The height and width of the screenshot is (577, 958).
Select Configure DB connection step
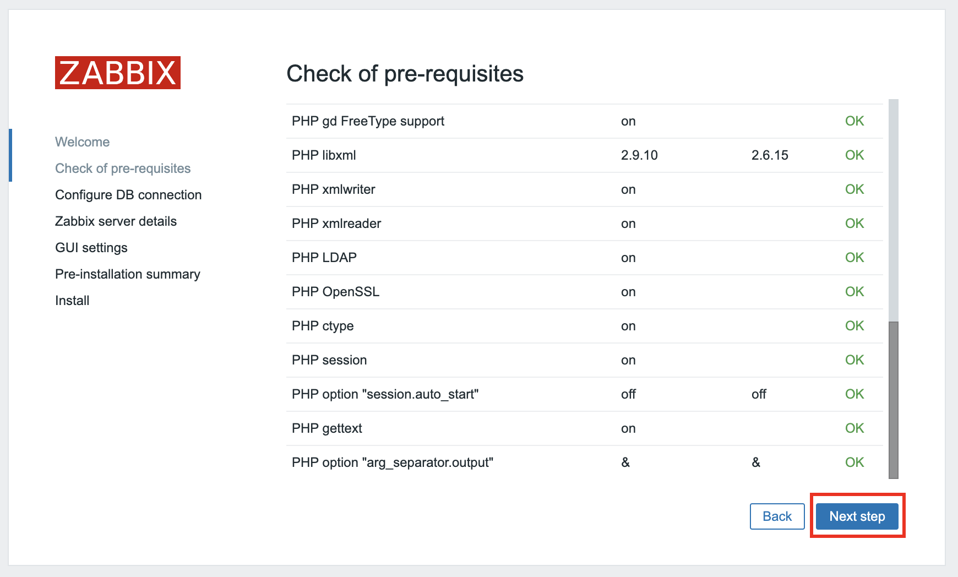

- - -

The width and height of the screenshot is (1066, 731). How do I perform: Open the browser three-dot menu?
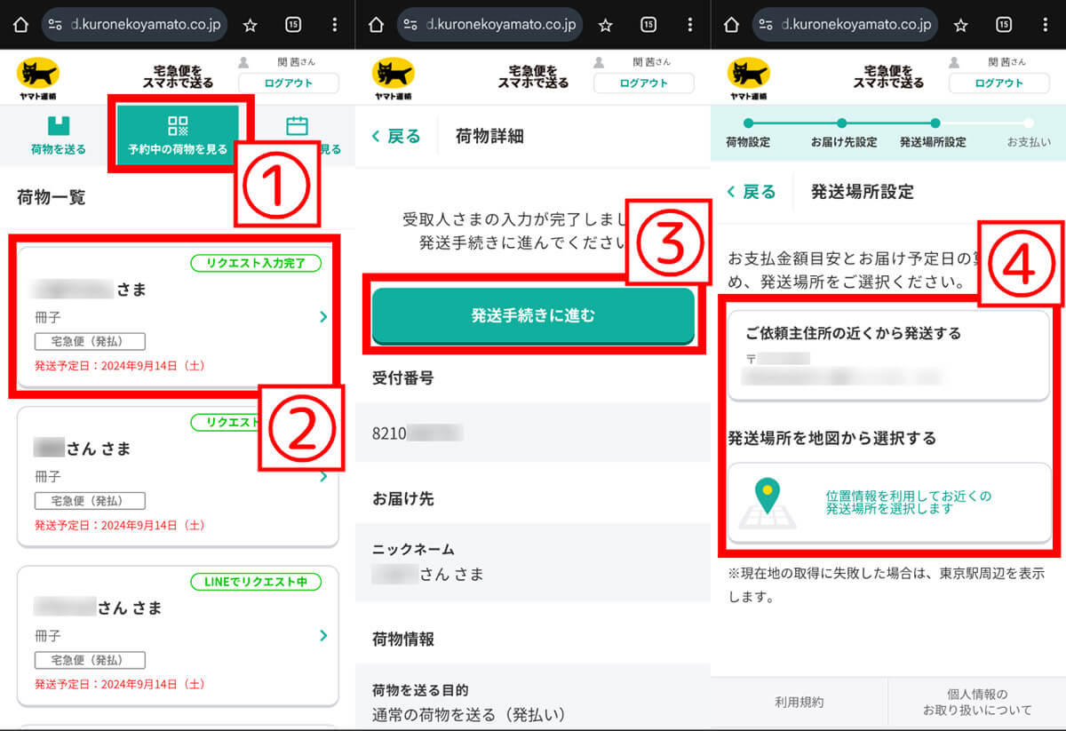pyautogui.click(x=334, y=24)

- - -

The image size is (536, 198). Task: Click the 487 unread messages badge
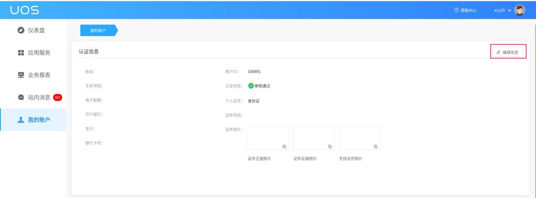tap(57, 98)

- - -

**WHAT YOU ARE ASKED TO DO:** In the entries above, the lines between the one holding "The height and" and the one holding "Select Configure DB connection step", inclusive, are to be printed exactly as written, and those alone.

**ANSWER TO THIS TASK:**
The height and width of the screenshot is (577, 958).
Select Configure DB connection step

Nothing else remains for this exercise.